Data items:
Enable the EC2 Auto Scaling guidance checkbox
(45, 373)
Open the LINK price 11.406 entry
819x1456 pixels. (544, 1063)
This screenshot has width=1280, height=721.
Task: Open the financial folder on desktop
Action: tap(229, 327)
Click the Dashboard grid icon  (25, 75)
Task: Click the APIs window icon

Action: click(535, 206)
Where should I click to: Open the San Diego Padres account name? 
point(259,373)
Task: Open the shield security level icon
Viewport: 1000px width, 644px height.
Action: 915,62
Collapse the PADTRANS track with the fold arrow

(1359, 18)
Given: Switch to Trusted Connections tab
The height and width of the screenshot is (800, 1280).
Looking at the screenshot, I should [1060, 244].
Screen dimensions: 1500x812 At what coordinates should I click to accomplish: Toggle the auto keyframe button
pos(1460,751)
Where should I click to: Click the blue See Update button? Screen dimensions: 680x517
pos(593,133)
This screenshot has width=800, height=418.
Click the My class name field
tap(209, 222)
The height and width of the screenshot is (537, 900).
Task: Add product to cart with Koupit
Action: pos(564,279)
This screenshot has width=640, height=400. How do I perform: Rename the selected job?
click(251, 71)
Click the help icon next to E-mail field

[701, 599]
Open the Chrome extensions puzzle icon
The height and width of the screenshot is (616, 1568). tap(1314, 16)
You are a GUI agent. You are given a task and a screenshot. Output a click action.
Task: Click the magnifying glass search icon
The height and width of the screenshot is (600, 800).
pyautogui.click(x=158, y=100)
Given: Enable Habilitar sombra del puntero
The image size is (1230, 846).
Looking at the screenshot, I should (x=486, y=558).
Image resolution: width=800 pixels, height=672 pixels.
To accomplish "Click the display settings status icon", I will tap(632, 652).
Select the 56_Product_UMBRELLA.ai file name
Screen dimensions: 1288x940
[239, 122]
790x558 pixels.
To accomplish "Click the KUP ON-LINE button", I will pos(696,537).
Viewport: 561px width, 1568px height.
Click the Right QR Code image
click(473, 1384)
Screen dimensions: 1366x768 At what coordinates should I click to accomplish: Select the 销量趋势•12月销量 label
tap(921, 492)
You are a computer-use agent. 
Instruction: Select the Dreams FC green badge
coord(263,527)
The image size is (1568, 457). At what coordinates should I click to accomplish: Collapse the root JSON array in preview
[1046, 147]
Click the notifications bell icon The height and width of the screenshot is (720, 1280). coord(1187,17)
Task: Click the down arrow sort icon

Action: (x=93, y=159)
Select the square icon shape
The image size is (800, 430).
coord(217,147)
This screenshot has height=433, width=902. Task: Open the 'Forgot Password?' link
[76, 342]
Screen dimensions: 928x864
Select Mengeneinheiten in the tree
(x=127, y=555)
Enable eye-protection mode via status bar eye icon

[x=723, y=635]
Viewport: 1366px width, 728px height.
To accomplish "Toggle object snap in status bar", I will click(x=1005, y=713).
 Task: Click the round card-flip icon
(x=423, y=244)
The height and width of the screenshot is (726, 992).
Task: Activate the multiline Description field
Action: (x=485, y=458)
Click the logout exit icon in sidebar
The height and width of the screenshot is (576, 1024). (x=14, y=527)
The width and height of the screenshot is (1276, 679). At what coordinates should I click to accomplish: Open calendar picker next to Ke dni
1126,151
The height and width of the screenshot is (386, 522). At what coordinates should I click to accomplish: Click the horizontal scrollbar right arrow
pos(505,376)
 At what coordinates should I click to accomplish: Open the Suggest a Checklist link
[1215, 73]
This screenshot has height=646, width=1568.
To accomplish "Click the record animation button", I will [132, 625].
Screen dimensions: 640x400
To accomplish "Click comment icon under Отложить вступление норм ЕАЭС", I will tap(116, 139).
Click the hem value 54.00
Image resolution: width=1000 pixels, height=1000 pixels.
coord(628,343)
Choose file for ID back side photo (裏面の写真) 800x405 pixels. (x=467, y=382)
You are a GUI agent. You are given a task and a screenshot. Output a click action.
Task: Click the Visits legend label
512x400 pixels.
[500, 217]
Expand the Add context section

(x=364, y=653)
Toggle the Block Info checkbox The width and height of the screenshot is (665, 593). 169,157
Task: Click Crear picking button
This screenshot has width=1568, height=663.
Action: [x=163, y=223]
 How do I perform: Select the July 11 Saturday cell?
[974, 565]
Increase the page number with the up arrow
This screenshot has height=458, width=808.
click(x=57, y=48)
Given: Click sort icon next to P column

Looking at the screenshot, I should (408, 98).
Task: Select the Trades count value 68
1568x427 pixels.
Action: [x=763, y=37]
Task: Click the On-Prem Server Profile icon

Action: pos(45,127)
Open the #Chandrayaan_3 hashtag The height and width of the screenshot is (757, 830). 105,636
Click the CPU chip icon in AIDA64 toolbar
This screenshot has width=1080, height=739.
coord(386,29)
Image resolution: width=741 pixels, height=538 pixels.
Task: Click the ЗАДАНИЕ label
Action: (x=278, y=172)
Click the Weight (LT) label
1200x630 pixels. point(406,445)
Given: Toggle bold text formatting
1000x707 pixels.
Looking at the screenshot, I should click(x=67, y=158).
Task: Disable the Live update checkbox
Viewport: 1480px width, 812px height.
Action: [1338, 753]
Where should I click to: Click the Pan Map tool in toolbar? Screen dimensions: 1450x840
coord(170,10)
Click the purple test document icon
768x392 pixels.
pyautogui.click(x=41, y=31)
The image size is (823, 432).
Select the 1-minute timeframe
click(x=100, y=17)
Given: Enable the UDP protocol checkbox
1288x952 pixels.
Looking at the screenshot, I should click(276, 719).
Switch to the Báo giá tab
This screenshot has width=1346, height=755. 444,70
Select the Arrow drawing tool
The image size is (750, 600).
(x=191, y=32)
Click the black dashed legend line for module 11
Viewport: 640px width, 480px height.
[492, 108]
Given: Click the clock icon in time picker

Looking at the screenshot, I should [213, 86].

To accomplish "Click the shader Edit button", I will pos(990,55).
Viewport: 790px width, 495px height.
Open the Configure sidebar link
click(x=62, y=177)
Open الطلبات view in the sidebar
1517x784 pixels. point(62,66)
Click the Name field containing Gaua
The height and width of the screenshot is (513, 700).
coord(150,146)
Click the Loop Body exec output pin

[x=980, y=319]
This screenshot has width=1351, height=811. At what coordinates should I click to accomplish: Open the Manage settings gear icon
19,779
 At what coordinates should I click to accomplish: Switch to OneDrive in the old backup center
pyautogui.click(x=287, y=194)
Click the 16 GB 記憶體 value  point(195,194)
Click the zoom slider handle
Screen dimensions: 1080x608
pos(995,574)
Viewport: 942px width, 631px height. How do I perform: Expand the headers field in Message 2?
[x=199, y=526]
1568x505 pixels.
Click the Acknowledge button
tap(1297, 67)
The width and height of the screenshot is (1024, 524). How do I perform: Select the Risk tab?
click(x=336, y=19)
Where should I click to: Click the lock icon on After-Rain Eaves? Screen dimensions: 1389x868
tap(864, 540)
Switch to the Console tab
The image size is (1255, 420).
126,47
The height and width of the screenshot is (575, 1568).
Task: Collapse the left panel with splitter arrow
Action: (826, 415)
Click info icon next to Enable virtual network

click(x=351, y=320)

▶ **What you have to do**:
Which of the lines above contain "will"? Return them all.

▶ **Written response**:
To accomplish "Click the display settings status icon", I will tap(632, 652).
To accomplish "Click the KUP ON-LINE button", I will pos(696,537).
To accomplish "Toggle object snap in status bar", I will click(x=1005, y=713).
To accomplish "Click the record animation button", I will [132, 625].
To accomplish "Click comment icon under Отложить вступление норм ЕАЭС", I will tap(116, 139).
To accomplish "Click the shader Edit button", I will pos(990,55).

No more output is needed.